*** Отрывок ***
Этим печальное событие в Иверской общине не окончилось. В февральской книжке журнала «Хирургия» было напечатано письмо врачей, оставивших Иверскую общину.
<…>[553]
Прочтя это письмо, полное искажения истины, я написал опровержение и послал его при следующем письме профессору Дьяконову – редактору журнала «Хирургия»:
«Милостивый государь Петр Иванович!
г. Москва 12 апреля 1902 г.
Препровождая при сем вашему превосходительству мои возражения на коллективное письмо «врачей, оставивших Иверскую общину», прошу напечатать их на основании 139 ст. Устава о цензуре и печати непременно в апрельской книжке уважаемого журнала «Хирургия», издаваемого под вашей редакцией.
О получении моего «письма в редакцию» и согласии Вашем напечатать прошу Вас не отказать уведомить меня до 17-го сего апреля.
Извините меня, что позволяю себе беспокоить Вас в неприсутственный день, но не откладываю моего письма до окончания праздников, чтобы оно не запоздало к печати апрельской книжки.
Пользуюсь случаем просить Вас принять уверение в глубоком почтении и уважении
Вашего превосходительства покорный слуга В. Джунковский».
*** Извлечённые данные ***
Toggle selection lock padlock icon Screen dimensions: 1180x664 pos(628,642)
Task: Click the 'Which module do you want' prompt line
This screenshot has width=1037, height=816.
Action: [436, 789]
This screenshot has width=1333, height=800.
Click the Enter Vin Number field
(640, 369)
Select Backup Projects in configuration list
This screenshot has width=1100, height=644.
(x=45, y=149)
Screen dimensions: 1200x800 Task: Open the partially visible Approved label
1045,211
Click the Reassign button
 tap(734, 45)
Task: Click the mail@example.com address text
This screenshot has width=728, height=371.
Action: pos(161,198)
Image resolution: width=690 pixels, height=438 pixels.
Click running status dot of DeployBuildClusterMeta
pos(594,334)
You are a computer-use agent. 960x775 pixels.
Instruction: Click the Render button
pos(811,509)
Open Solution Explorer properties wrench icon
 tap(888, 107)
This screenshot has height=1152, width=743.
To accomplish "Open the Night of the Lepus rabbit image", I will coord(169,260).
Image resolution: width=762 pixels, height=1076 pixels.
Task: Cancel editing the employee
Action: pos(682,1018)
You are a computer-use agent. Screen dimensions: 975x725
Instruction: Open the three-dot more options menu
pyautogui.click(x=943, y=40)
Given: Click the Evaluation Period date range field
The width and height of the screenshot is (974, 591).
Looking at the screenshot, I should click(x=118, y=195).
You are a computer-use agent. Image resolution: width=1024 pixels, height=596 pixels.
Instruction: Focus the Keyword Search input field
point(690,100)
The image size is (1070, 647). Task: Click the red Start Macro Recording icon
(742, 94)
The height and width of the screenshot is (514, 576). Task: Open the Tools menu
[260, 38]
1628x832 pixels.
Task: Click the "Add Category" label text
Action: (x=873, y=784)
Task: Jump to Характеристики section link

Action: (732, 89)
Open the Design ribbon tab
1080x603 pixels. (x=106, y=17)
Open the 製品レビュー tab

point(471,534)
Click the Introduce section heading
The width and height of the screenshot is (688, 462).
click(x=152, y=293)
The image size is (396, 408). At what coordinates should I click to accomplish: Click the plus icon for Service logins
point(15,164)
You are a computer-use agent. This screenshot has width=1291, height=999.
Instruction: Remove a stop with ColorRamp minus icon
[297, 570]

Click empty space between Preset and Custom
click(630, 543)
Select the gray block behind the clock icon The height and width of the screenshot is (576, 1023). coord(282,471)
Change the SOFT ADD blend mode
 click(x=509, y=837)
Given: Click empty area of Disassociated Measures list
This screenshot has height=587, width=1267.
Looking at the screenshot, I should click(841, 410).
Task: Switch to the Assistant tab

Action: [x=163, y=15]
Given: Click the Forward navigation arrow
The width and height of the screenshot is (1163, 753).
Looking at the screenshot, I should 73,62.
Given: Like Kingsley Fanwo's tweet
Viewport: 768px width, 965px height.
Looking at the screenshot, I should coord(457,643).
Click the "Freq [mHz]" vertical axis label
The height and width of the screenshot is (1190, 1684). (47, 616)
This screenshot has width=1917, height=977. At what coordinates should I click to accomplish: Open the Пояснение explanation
***
Кому, согласно отрывку, было отправлено опровержение на письмо врачей, оставивших Иверскую общину? Приведённые строки никак не связаны с отрывком.

Письменный ответ: Профессору Дьяконову, редактору журнала «Хирургия».